→ **Text section**
====================

5 Reasons Why You Can’t Get That Business Loan in Singapore
“Why so tough?”
It’s a common situation all SME owners face: Just when your business needs assistance with cash flow, you just can’t seem to get a business loan. Even when banks reject your application, they may not tell you why. Here are some insights.
1. Your company’s paid-up capital (PUC) is too low
Financiers like to see a reasonable PUC for your business, which signals that and Directors/Shareholders have “skin-in-the-game”. This minimizes fraud risk and is a strong incentive for company directors to achieve profitability in order to repay the loan.
If the PUC is minimal (e.g. only $1), it may signal that the directors are not confident of the business.
Financiers don’t want to feel that they are financing your entire business; they prefer to co-share the risk with you. One way to achieve this is to have a reasonable amount of PUC, as well as evidence of retained earnings from previous operating years.
2. Legal suits over the past few years
All legal suits are captured on the director’s individual and company publicly-available ACRA records. Different legal suits impact credit assessments differently but are generally bad due to the implications regarding the company’s behaviour.
The worst record a company can have is a credit facility legal suit, where another financial institution had sued to recover funds. It diminishes confidence that you will be willing and able to repay
Conversely, most traffic suits have a negligible impact, unless there is a large potential payout still pending. The company’s (defendant) financials could be altered significantly, should the ruling go against the company.
Most business loans have duration of between 1 – 3 years and many financial institutions will not stomach any risk of future bankruptcy.
3. Your company seems to be in a “High Risk” industry.
Oh, but you argue that you are not specifically in the marine or construction industry? Unfortunately, banks calculate their exposure based on the group of industries listed in the Singapore Standard Industrial Classification (SSIC) code.
If your business happens to fall within this broad high-risk category, you will most likely be evaluated together i.e. Civil Engineering might not be construction itself, but still considered within the Construction Industry and hence, assessed together.

====================

→ **Data extract**
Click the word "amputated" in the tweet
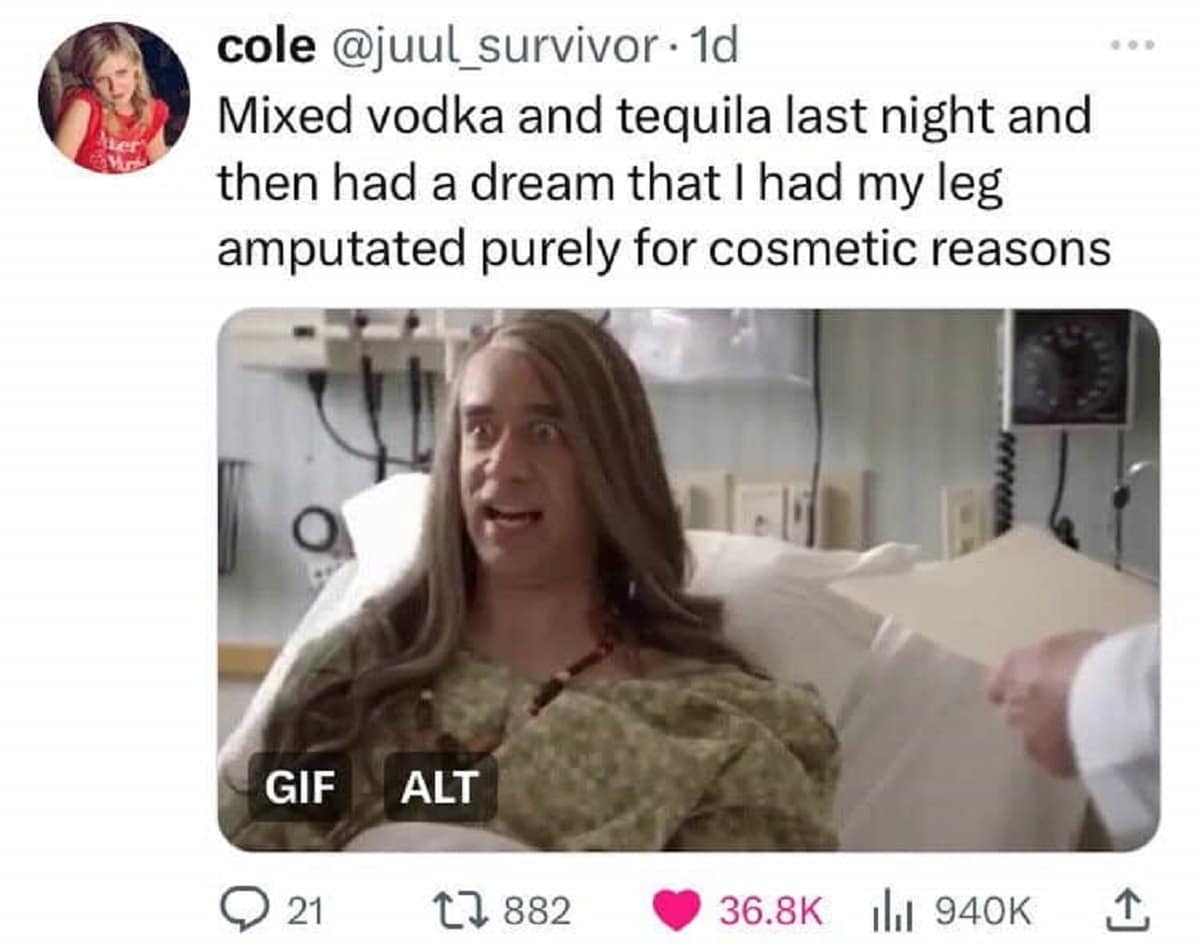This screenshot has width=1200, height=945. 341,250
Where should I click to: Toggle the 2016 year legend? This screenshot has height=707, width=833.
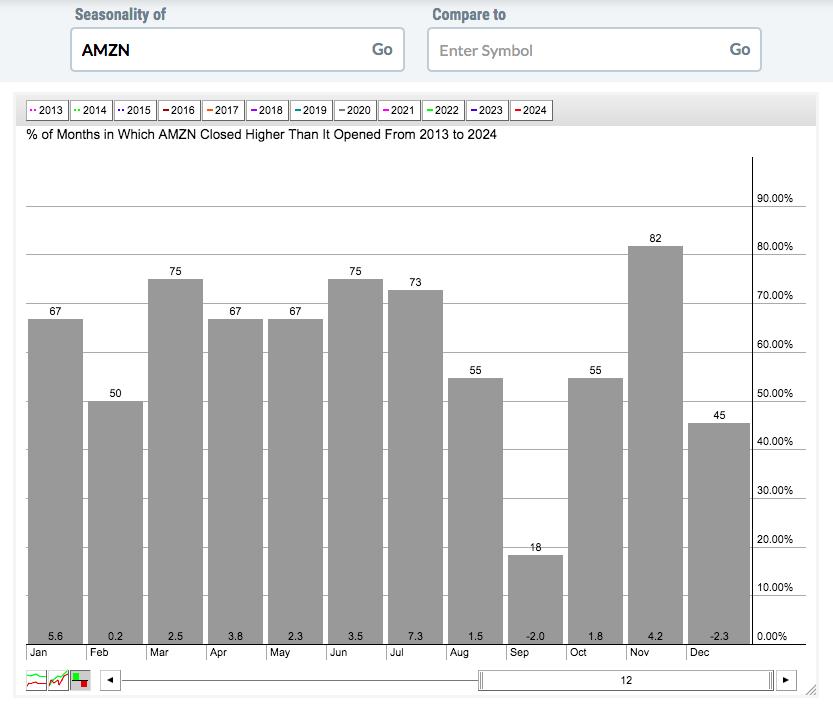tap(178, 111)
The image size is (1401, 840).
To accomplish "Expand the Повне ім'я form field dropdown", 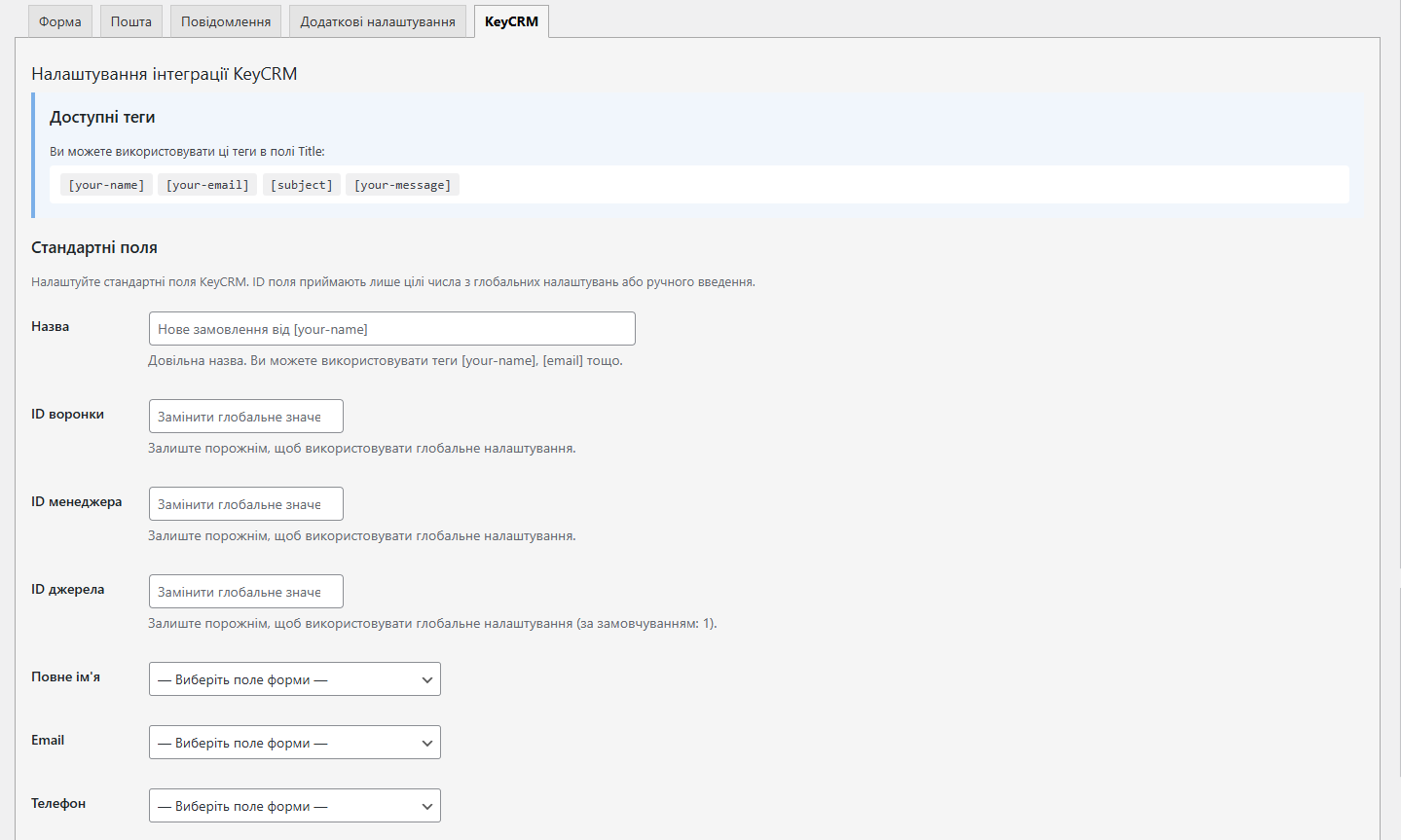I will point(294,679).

====================

→ **Exercise prompt**
Return the complete article on why business loans are refused in Singapore, word for word, without any change.

→ **Result**
5 Reasons Why You Can’t Get That Business Loan in Singapore
“Why so tough?”
It’s a common situation all SME owners face: Just when your business needs assistance with cash flow, you just can’t seem to get a business loan. Even when banks reject your application, they may not tell you why. Here are some insights.
1. Your company’s paid-up capital (PUC) is too low
Financiers like to see a reasonable PUC for your business, which signals that and Directors/Shareholders have “skin-in-the-game”. This minimizes fraud risk and is a strong incentive for company directors to achieve profitability in order to repay the loan.
If the PUC is minimal (e.g. only $1), it may signal that the directors are not confident of the business.
Financiers don’t want to feel that they are financing your entire business; they prefer to co-share the risk with you. One way to achieve this is to have a reasonable amount of PUC, as well as evidence of retained earnings from previous operating years.
2. Legal suits over the past few years
All legal suits are captured on the director’s individual and company publicly-available ACRA records. Different legal suits impact credit assessments differently but are generally bad due to the implications regarding the company’s behaviour.
The worst record a company can have is a credit facility legal suit, where another financial institution had sued to recover funds. It diminishes confidence that you will be willing and able to repay
Conversely, most traffic suits have a negligible impact, unless there is a large potential payout still pending. The company’s (defendant) financials could be altered significantly, should the ruling go against the company.
Most business loans have duration of between 1 – 3 years and many financial institutions will not stomach any risk of future bankruptcy.
3. Your company seems to be in a “High Risk” industry.
Oh, but you argue that you are not specifically in the marine or construction industry? Unfortunately, banks calculate their exposure based on the group of industries listed in the Singapore Standard Industrial Classification (SSIC) code.
If your business happens to fall within this broad high-risk category, you will most likely be evaluated together i.e. Civil Engineering might not be construction itself, but still considered within the Construction Industry and hence, assessed together.